_WORK TASK_.
Repeat exactly the lines below from the line that contains "Click the gray" to the last line, inclusive, without the pictures.

____

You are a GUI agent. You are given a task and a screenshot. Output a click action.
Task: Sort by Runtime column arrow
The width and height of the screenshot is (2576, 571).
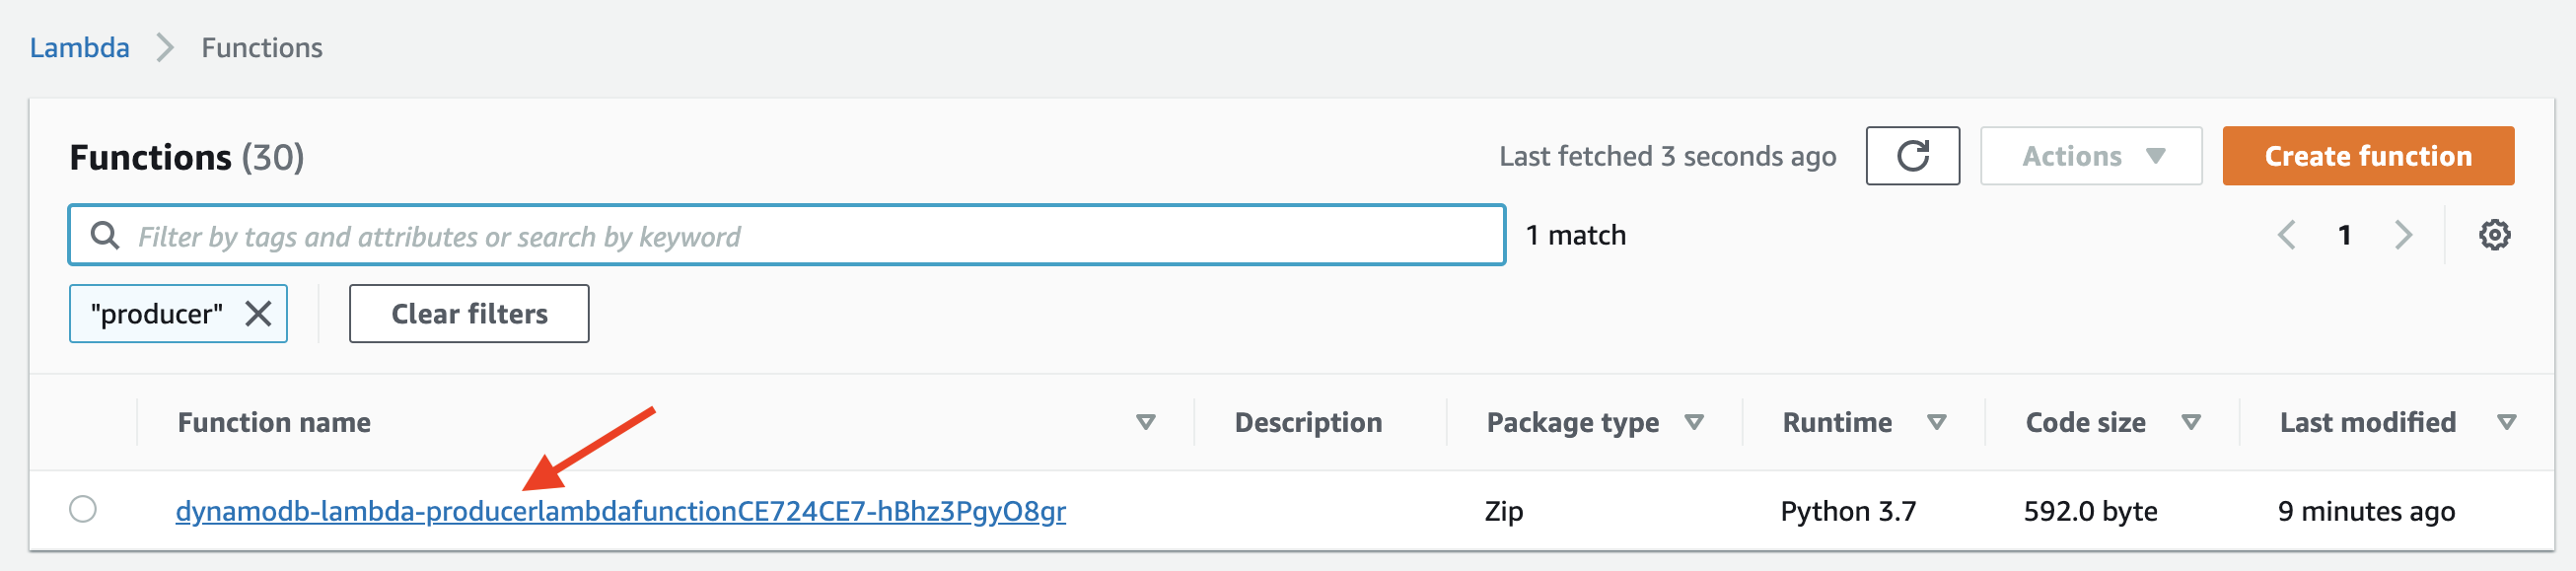(x=1936, y=423)
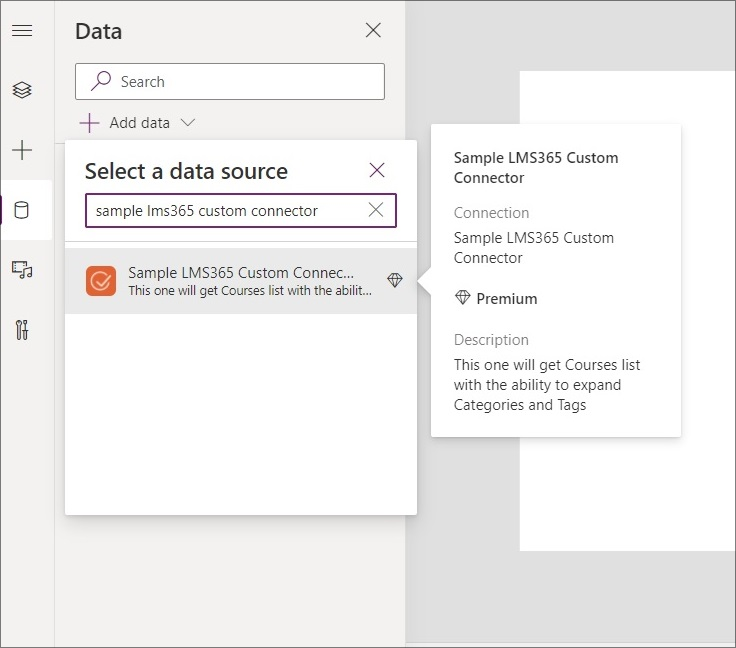Open the Tree view layers icon
This screenshot has width=736, height=648.
pyautogui.click(x=21, y=90)
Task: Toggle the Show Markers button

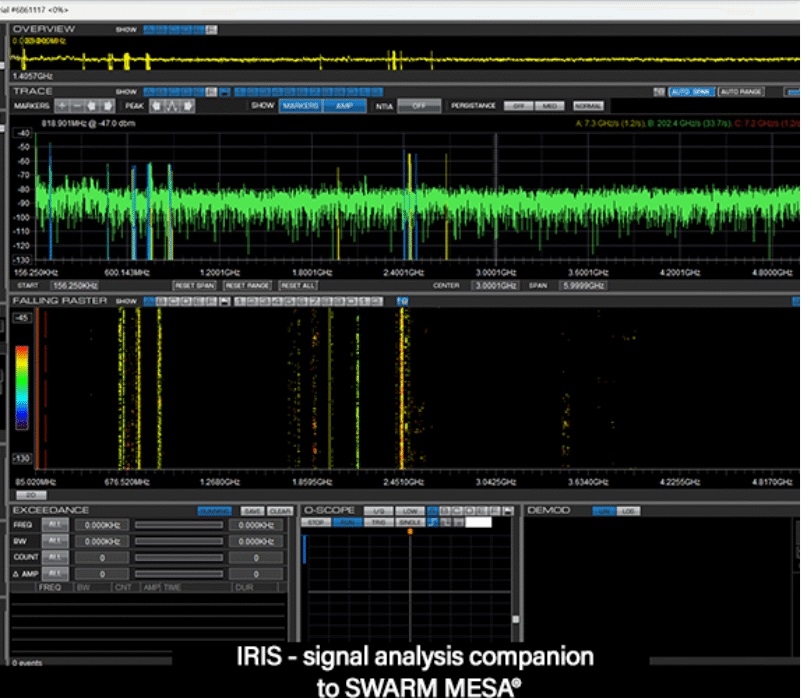Action: click(x=299, y=105)
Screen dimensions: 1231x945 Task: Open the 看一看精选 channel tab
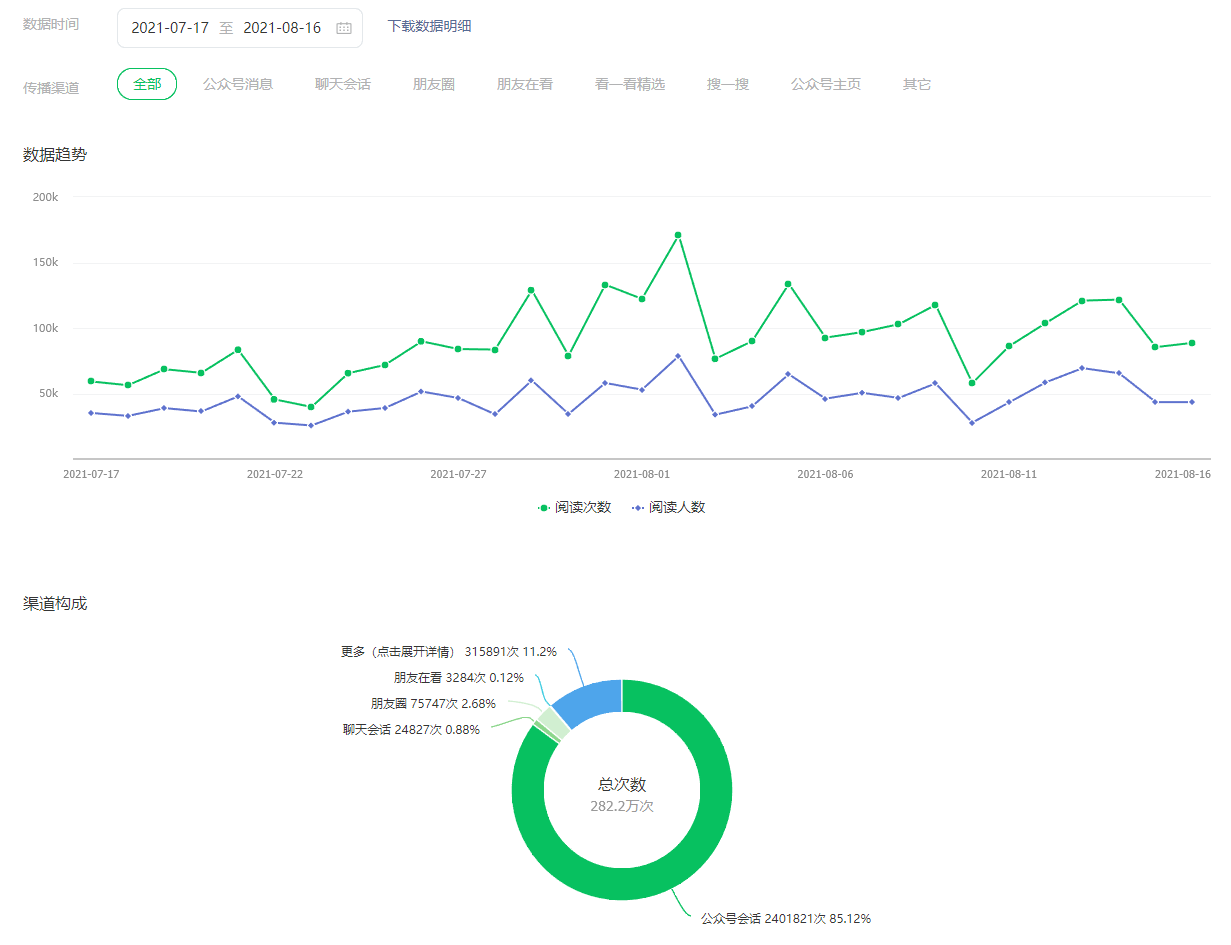[630, 84]
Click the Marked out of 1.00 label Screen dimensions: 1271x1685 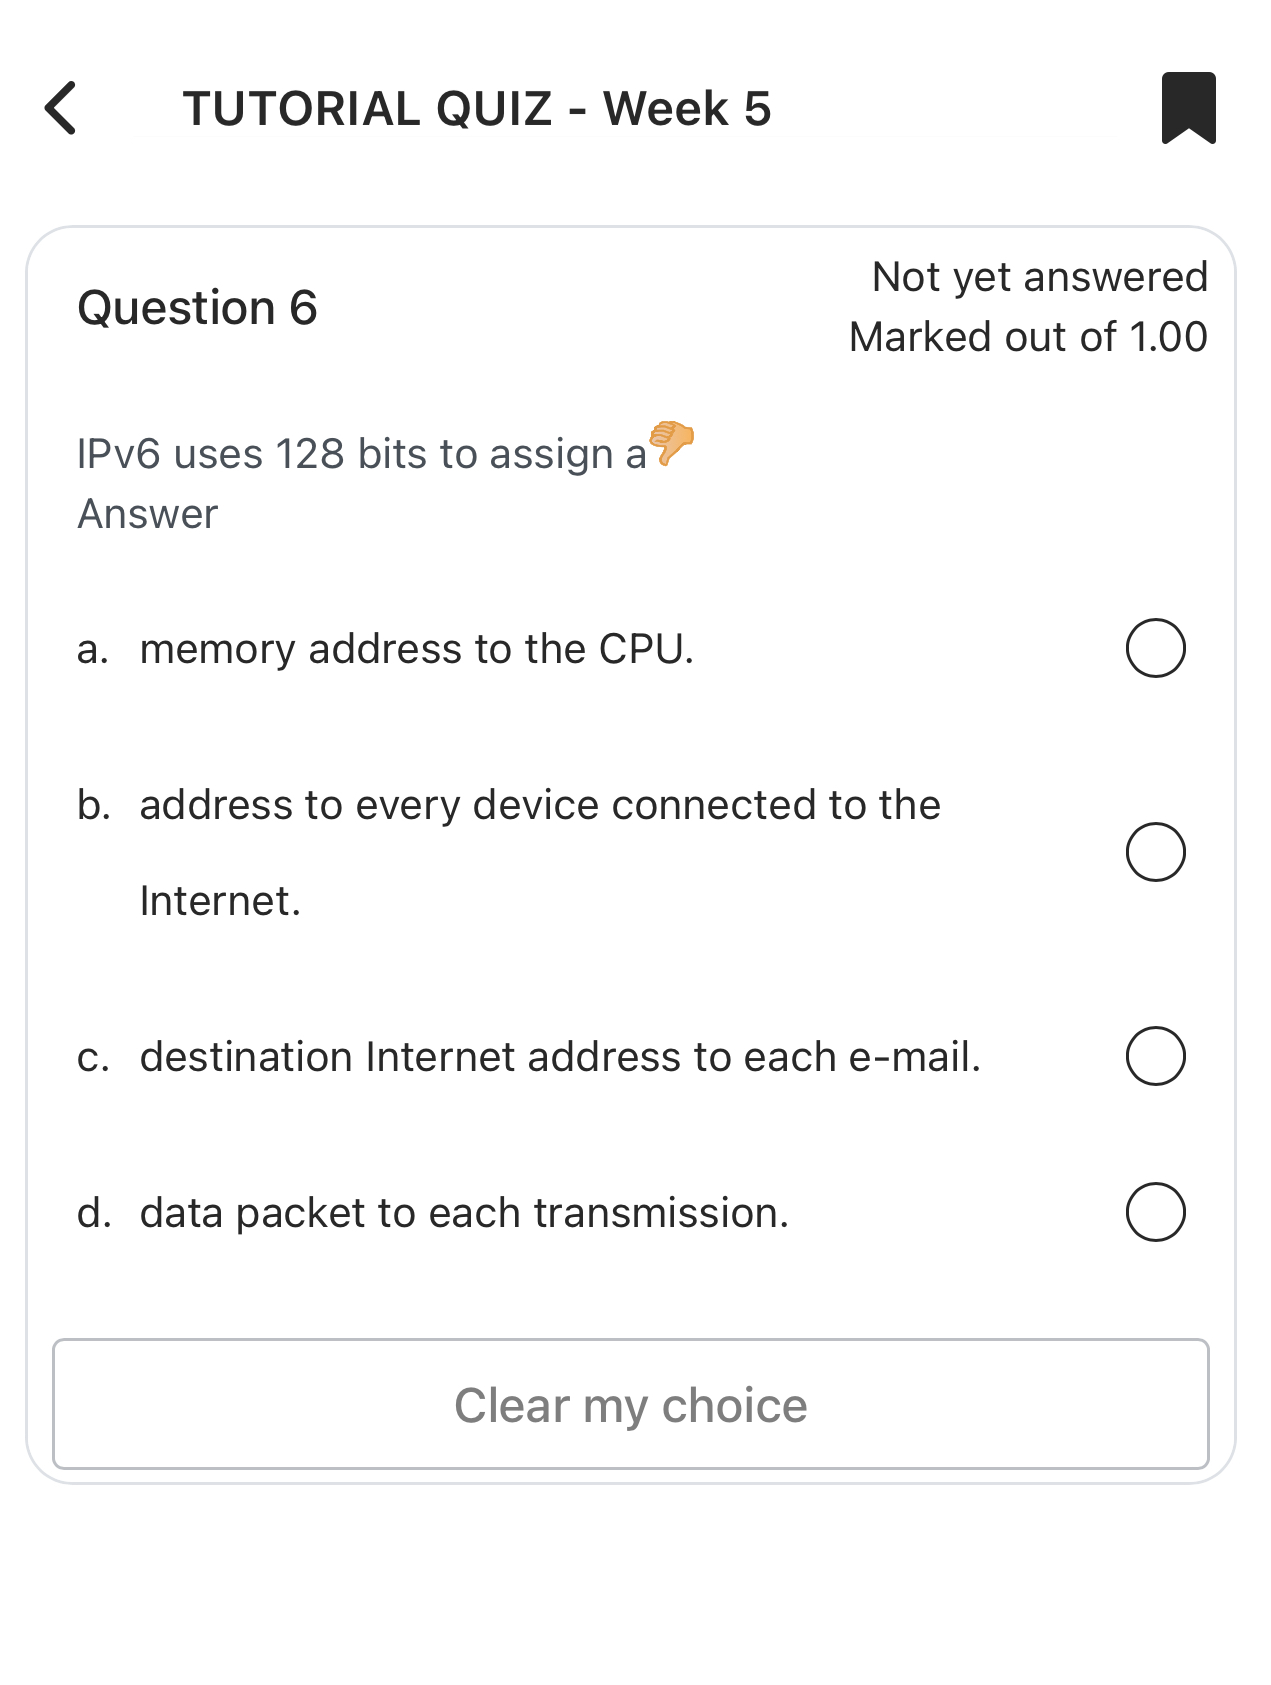(1028, 337)
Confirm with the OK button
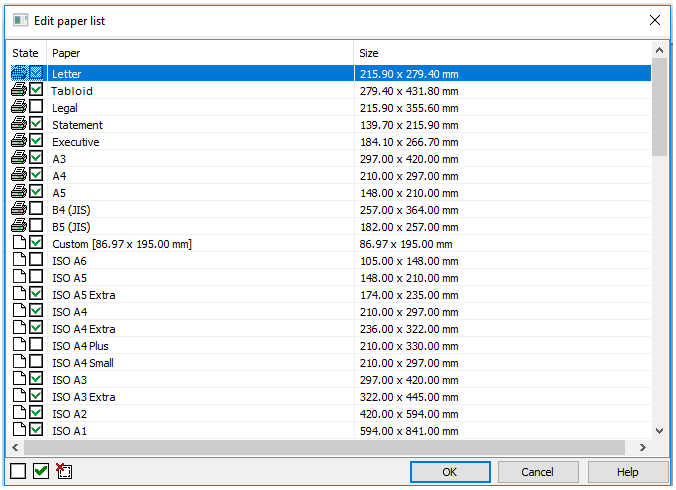Image resolution: width=676 pixels, height=490 pixels. coord(450,472)
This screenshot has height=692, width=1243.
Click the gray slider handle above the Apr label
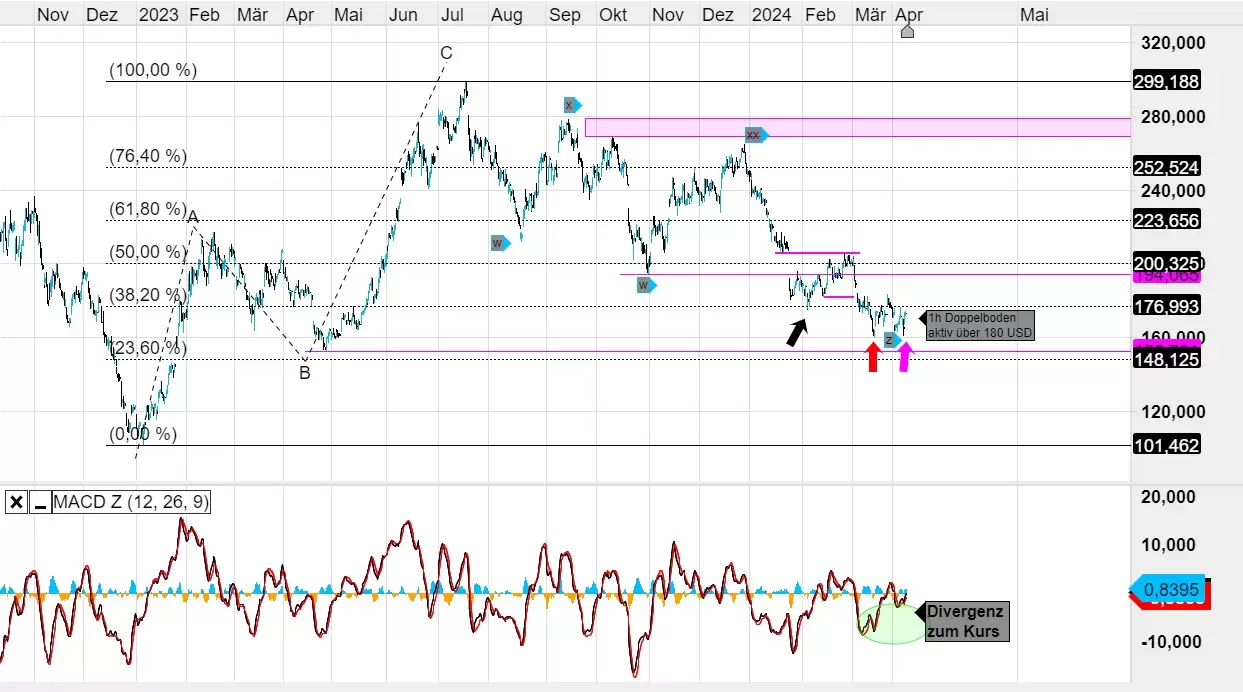906,30
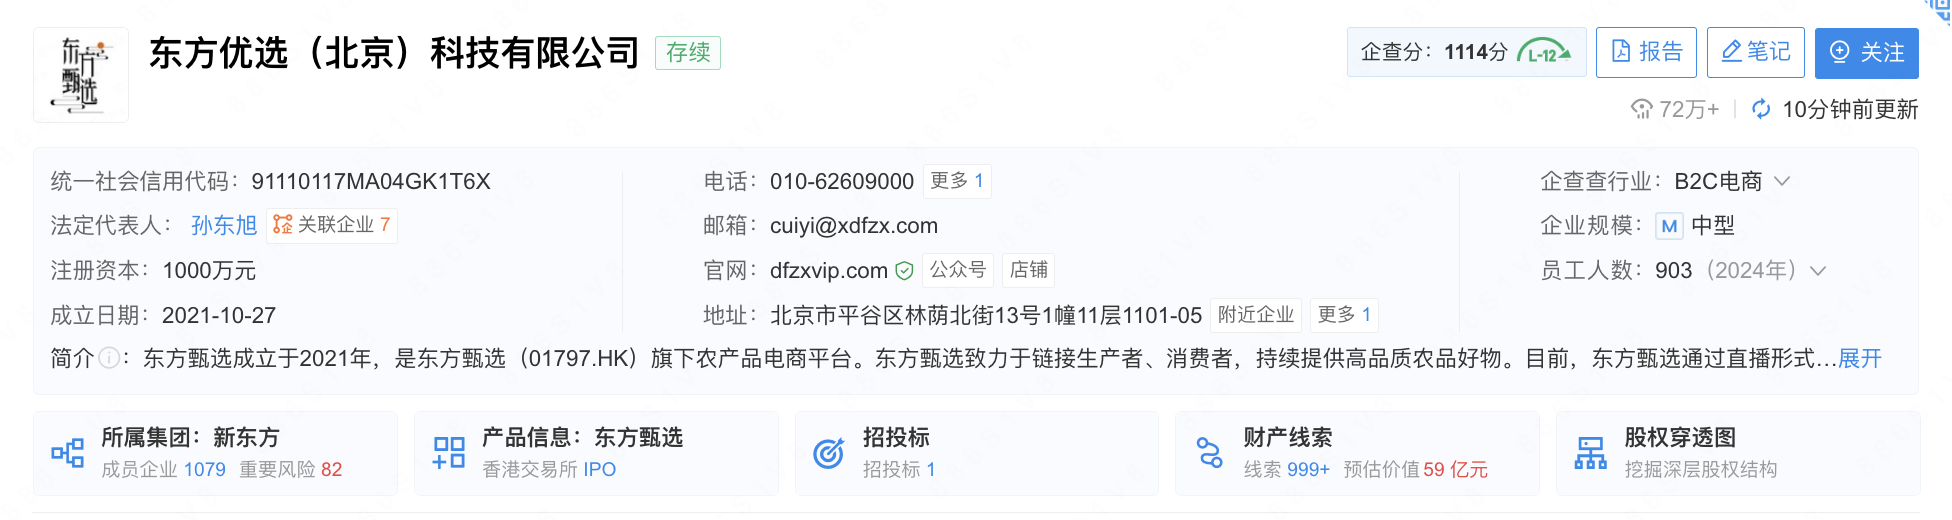1952x520 pixels.
Task: Show 关联企业 7 related companies tag
Action: (332, 225)
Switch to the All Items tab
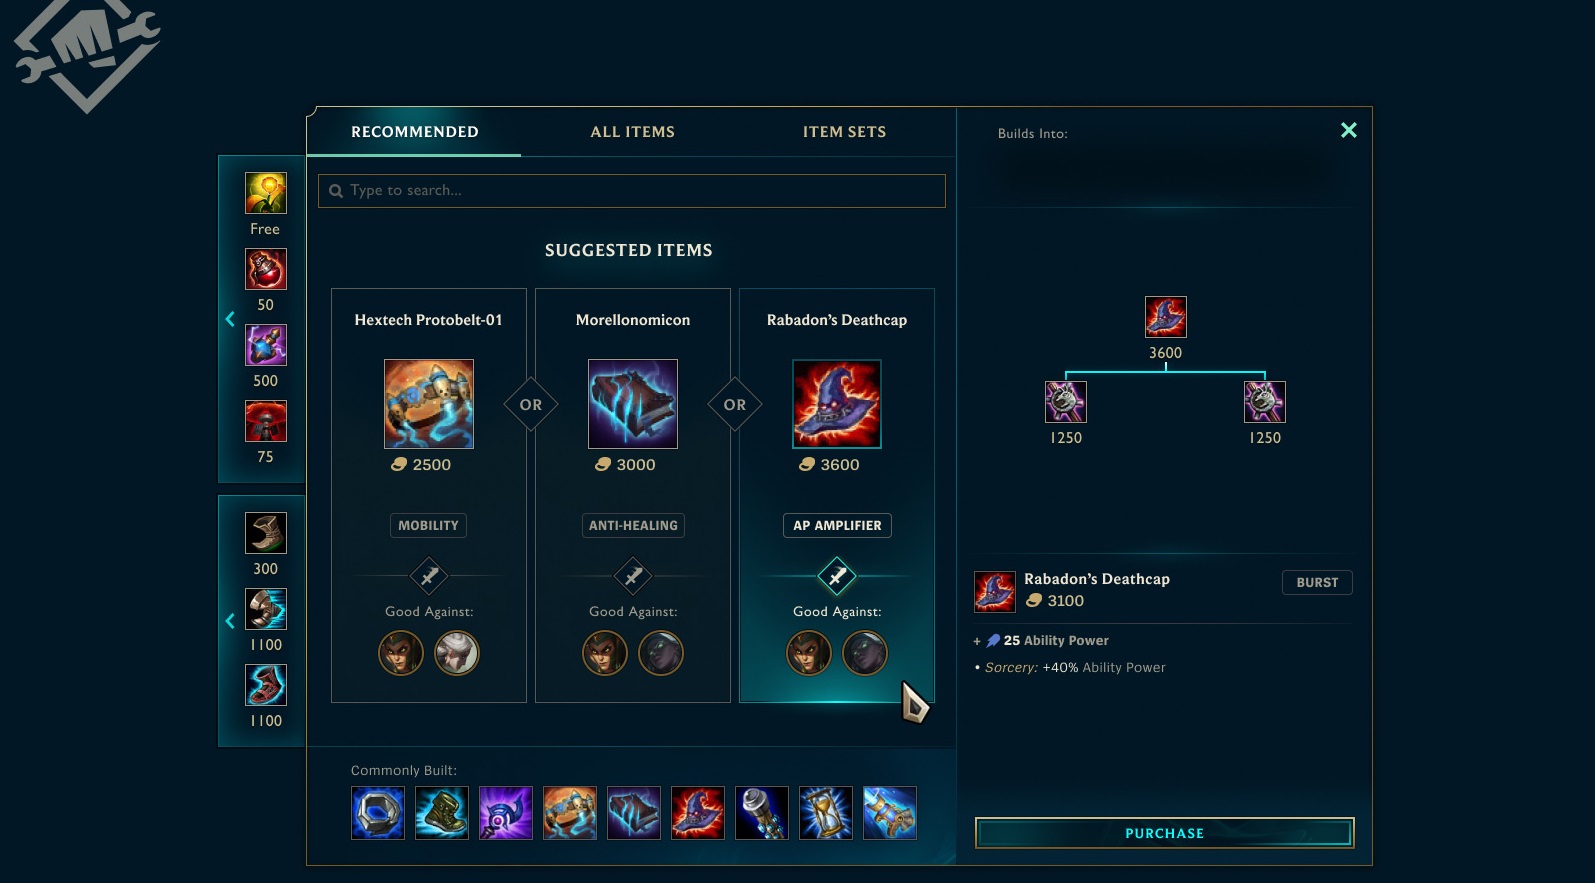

____

_EXERCISE RESULT_.
Click the gray slider handle above the Apr label
906,30
1952x520 pixels.
Task: Show 关联企业 7 related companies tag
Action: (332, 225)
Switch to the All Items tab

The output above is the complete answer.